Allora, questa roba è abbastanza pazzesca. In pratica, un gruppo di cervelloni americani di Stanford – sì, proprio quella università che spunta sempre nei film – ha preso dei topi geneticamente modificati che “mimano” l’autismo umano (parliamo di comportamenti ripetitivi, ipersensibilità, isolamento, iperattività e pure crisi epilettiche, mica bruscolini) e gli ha fatto regredire i sintomi.
Come? Ci sono arrivati da due strade: da un lato con un farmaco antiepilettico sperimentale, lo Z944 (nome degno di una missione spaziale), e dall’altro con una figata chiamata “neuromodulazione basata su DREADD”, che in sostanza trasforma i neuroni in bersagli per farmaci specifici.

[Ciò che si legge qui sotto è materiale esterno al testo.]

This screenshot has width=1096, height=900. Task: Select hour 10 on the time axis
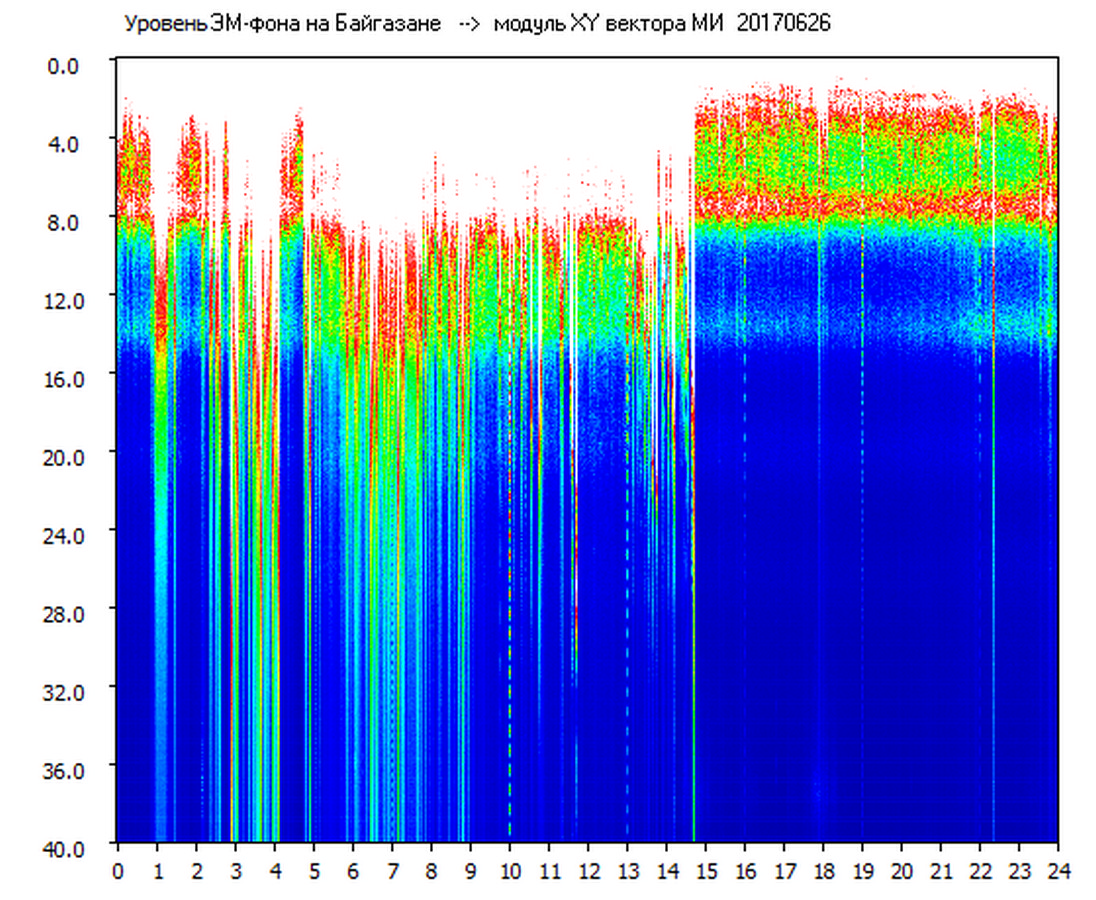(x=510, y=871)
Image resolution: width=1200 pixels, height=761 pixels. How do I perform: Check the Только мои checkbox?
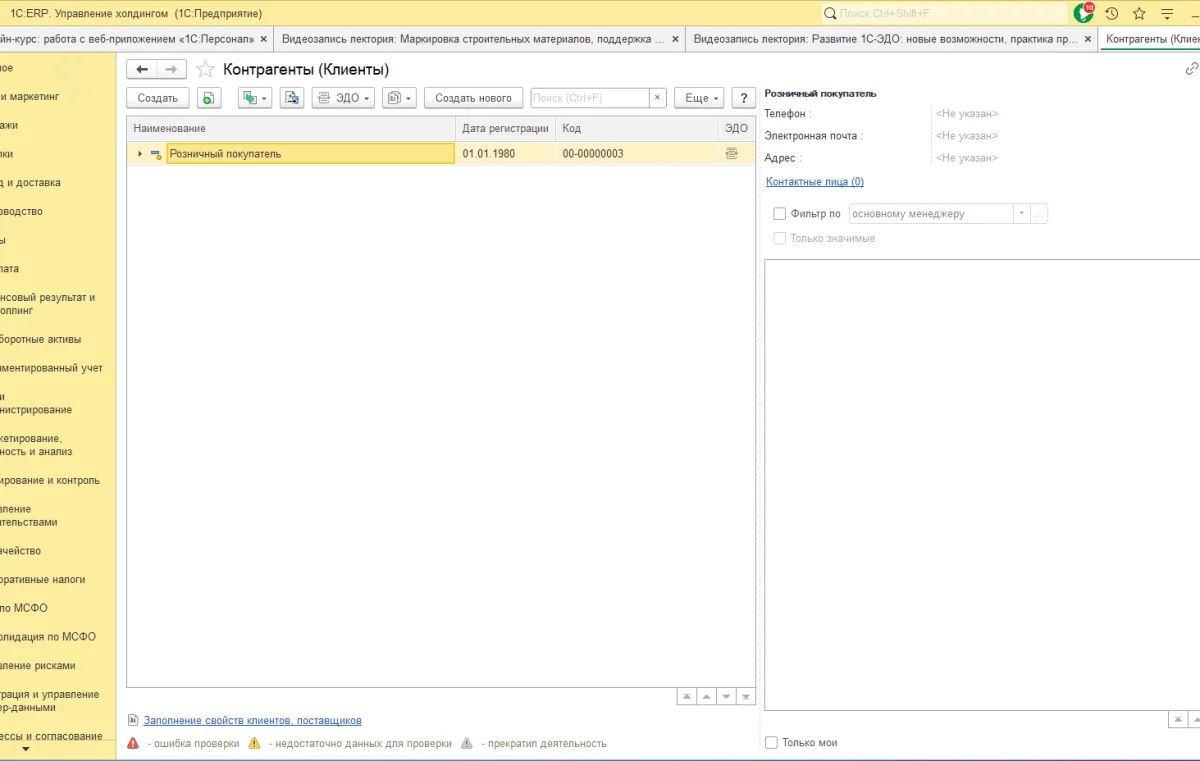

Il tutto puntando una zona precisa del cervello, il nucleo reticolare del talamo – roba che, se non fai neurologia, sembra uno scioglilingua, ma è importante perché gestisce un sacco di traffico tra il talamo e la corteccia.
Il bello è che questa zona non solo è coinvolta nell’autismo, ma pure nell’epilessia – infatti chi è nello spettro ha anche una probabilità molto più alta di avere crisi epilettiche rispetto al resto della gente. Insomma, i ricercatori hanno pensato: “Vediamo se calmando questi neuroni, riusciamo anche a ridurre i sintomi dell’autismo.” E – sorpresa! – ha funzionato. In entrambi i casi, sintomi ridotti nei topi.
Una chicca: hanno visto che pure il modo di camminare (l’andatura) può essere un segnale di autismo. Aggiungilo alla lista di cose che pensavi di sapere e invece no. Tutto questo, ovviamente, ancora in fase super sperimentale e solo nei topi, ma il nucleo reticolare del talamo ora è tipo la nuova superstar per chi cerca terapie.
Se vuoi saperne di più, c’è tutta la sbrodolata di dati pubblicata su Science Advances. Ma già così, direi che la cosa fa ben sperare, no?